■ WHAT TO PRODUCE
Please swap every "checkbox" in the data below for "tick box" and reproduce the rest of the data unchanged.

■ INPUT ROWS
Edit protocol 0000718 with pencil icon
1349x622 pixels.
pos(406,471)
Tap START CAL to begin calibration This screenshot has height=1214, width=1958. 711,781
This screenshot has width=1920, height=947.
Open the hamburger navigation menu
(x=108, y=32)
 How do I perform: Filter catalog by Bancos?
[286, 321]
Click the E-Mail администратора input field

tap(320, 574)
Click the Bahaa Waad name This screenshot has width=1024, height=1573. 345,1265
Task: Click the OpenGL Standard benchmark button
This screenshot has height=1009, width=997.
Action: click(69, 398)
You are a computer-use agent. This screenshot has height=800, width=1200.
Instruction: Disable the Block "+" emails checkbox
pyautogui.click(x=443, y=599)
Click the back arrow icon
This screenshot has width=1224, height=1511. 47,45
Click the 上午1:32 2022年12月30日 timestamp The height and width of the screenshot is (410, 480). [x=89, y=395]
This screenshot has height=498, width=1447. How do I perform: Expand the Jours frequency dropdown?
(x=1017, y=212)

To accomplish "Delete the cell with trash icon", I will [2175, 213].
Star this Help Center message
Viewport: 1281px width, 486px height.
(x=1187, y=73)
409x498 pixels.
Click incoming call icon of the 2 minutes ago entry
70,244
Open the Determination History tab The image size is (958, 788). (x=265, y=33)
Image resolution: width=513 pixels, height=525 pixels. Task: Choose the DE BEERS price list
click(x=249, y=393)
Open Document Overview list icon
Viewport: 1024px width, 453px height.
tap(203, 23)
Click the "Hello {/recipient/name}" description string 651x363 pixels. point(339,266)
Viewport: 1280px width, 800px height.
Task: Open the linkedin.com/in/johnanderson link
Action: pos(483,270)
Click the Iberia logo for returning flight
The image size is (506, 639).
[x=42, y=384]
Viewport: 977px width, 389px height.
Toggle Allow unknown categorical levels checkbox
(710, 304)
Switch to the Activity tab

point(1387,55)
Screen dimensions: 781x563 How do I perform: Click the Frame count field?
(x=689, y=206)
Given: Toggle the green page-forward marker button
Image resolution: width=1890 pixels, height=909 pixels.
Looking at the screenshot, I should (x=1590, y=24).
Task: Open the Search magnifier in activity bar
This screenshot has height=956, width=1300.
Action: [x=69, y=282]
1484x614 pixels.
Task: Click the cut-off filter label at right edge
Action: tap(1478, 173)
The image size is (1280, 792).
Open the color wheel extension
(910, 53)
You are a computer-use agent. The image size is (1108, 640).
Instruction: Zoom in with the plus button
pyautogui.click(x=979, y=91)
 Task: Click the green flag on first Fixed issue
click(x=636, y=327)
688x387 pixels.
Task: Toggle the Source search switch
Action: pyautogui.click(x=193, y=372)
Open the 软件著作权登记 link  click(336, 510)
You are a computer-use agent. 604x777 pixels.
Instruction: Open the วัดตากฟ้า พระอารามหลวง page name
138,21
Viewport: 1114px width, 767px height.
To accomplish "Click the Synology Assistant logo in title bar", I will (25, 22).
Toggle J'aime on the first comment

■ EXPECTED ANSWER
Edit protocol 0000718 with pencil icon
1349x622 pixels.
pos(406,471)
Tap START CAL to begin calibration This screenshot has height=1214, width=1958. 711,781
This screenshot has width=1920, height=947.
Open the hamburger navigation menu
(x=108, y=32)
 How do I perform: Filter catalog by Bancos?
[286, 321]
Click the E-Mail администратора input field

tap(320, 574)
Click the Bahaa Waad name This screenshot has width=1024, height=1573. 345,1265
Task: Click the OpenGL Standard benchmark button
This screenshot has height=1009, width=997.
Action: click(69, 398)
You are a computer-use agent. This screenshot has height=800, width=1200.
Instruction: Disable the Block "+" emails tick box
pyautogui.click(x=443, y=599)
Click the back arrow icon
This screenshot has width=1224, height=1511. 47,45
Click the 上午1:32 2022年12月30日 timestamp The height and width of the screenshot is (410, 480). [x=89, y=395]
This screenshot has height=498, width=1447. How do I perform: Expand the Jours frequency dropdown?
(x=1017, y=212)

To accomplish "Delete the cell with trash icon", I will [2175, 213].
Star this Help Center message
Viewport: 1281px width, 486px height.
(x=1187, y=73)
409x498 pixels.
Click incoming call icon of the 2 minutes ago entry
70,244
Open the Determination History tab The image size is (958, 788). (x=265, y=33)
Image resolution: width=513 pixels, height=525 pixels. Task: Choose the DE BEERS price list
click(x=249, y=393)
Open Document Overview list icon
Viewport: 1024px width, 453px height.
tap(203, 23)
Click the "Hello {/recipient/name}" description string 651x363 pixels. point(339,266)
Viewport: 1280px width, 800px height.
Task: Open the linkedin.com/in/johnanderson link
Action: pos(483,270)
Click the Iberia logo for returning flight
The image size is (506, 639).
[x=42, y=384]
Viewport: 977px width, 389px height.
Toggle Allow unknown categorical levels tick box
(710, 304)
Switch to the Activity tab

point(1387,55)
Screen dimensions: 781x563 How do I perform: Click the Frame count field?
(x=689, y=206)
Given: Toggle the green page-forward marker button
Image resolution: width=1890 pixels, height=909 pixels.
Looking at the screenshot, I should (x=1590, y=24).
Task: Open the Search magnifier in activity bar
This screenshot has height=956, width=1300.
Action: [x=69, y=282]
1484x614 pixels.
Task: Click the cut-off filter label at right edge
Action: tap(1478, 173)
The image size is (1280, 792).
Open the color wheel extension
(910, 53)
You are a computer-use agent. The image size is (1108, 640).
Instruction: Zoom in with the plus button
pyautogui.click(x=979, y=91)
 Task: Click the green flag on first Fixed issue
click(x=636, y=327)
688x387 pixels.
Task: Toggle the Source search switch
Action: pyautogui.click(x=193, y=372)
Open the 软件著作权登记 link  click(336, 510)
You are a computer-use agent. 604x777 pixels.
Instruction: Open the วัดตากฟ้า พระอารามหลวง page name
138,21
Viewport: 1114px width, 767px height.
To accomplish "Click the Synology Assistant logo in title bar", I will (25, 22).
Toggle J'aime on the first comment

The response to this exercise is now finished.